A situação atual obriga a readaptar hábitos, daí que seja urgente criar uma rotina de exercício. De igual modo, é importante manter horários equilibrados para as várias refeições do dia.
Catarina Lucas: “É importante encontrar outros mecanismos de distração. Para muitos, a fome é também emocional e é crucial minimizar as deslocações ao frigorífico com outras alternativas, como ligar a um amigo ou familiar. De igual modo, devemos ter em atenção os petiscos em excesso para quem passa muito tempo em frente à televisão”.
Fábio Pereira acrescenta que o momento impõe alguma redução de ações do dia a dia, como caminhar e subir escadas. A viver em Granada, Espanha, tem promovido algumas aulas de pilates gratuitas online, em direto do Facebook. “Neste período de quarentena, existe um consequente aumento da inatividade física, logo, perda de massa magra e encurtamentos musculares. Com estas aulas é possível desenvolver a força, com grande enfoque no reforço da parede abdominal e dos músculos mais profundos da bacia e da coluna vertebral, responsáveis pela manutenção de uma correta postura e da saúde articular.”
Além disso, Fábio faz algum aconselhamento online e destaca as diferenças entre os dois países, o que pode ser relevante no momento de escolher uma atividade. “Em Espanha, as medidas são bem mais restritivas, sendo apenas possível fazer treinos em casa. Em Portugal é permitido dar passeios na rua, ainda que perto da zona de residência, o que possibilita a realização de exercícios outdoor como caminhadas e corridas.”
De mãos dadas com a alimentação, o exercício físico pode ajudar a evitar a compulsão por alimentos menos saudáveis. “Costumo dizer que a alimentação tem um peso de 80% para a queima da massa gorda, e o exercício 20%. É fundamental termos a consciência da necessidade de controlar o que comemos, não só pela possibilidade de engordar, mas também para reforço da imunidade”, frisa Fábio Pereira.
Catarina Lucas e Nuno Borges chamam também à atenção para o consumo excessivo de álcool. “Em momentos de adversidade, algumas pessoas utilizam as bebidas alcoólicas como estratégia para atenuar o sofrimento. Contudo, esta forma de alívio dos pensamentos negativos ou da ansiedade só fará agravar a situação e, eventualmente, criar um problema maior”, alerta a psicóloga. O nutricionista acrescenta que o álcool “diminui o sistema imunitário, cria situações de dependência e as pessoas mais deprimidas ou que estejam sem trabalho, nesta fase, podem cair mais facilmente em tentação”.

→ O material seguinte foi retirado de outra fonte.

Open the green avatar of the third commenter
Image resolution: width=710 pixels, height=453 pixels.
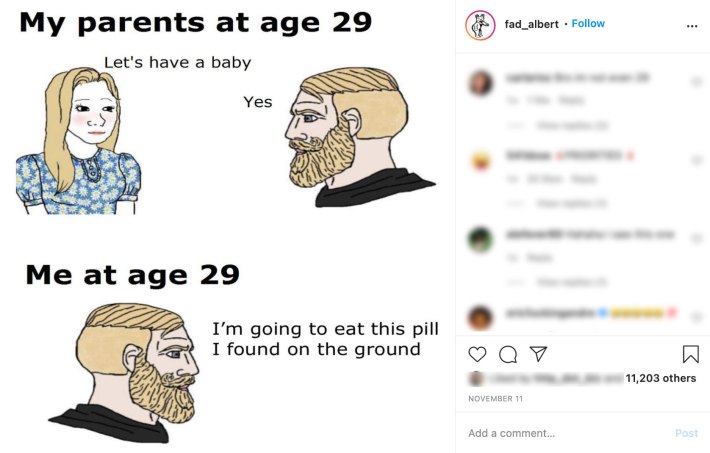(x=481, y=239)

Aproveite o domingo de Páscoa para cozinhar em família e aventure-se numa das muitas receitas disponíveis em diversas plataformas online. Quem sabe se este bom hábito não o acompanhará no período pós-Covid.
Regras
Novas tecnologias aliadas a uma quarentena saudável:
- O Programa Nacional para a Promoção da Alimentação Saudável da Direção-Geral da Saúde criou um manual onde ajuda a esclarecer algumas dúvidas sobre as alterações no comportamento de compra e no consumo dos próprios alimentos em tempo de Covid-19. Aceda a nutrimento.pt.
- Associação Portuguesa de Nutrição criou um ciclo de conversas em livestream, “#15nutricionistas#15conversas”, que decorrerá até meados de maio, com diretos no Instagram da APN às segundas, quartas e sextas pelas 18 horas. Nestas sessões é possível esclarecer algumas dúvidas.
- Existem várias iniciativas online e diversas linhas de apoio psicológico ao dispor para quem estiver em maior dificuldade nesta fase. Aceda a ordemdospsicologos.pt e informe-se.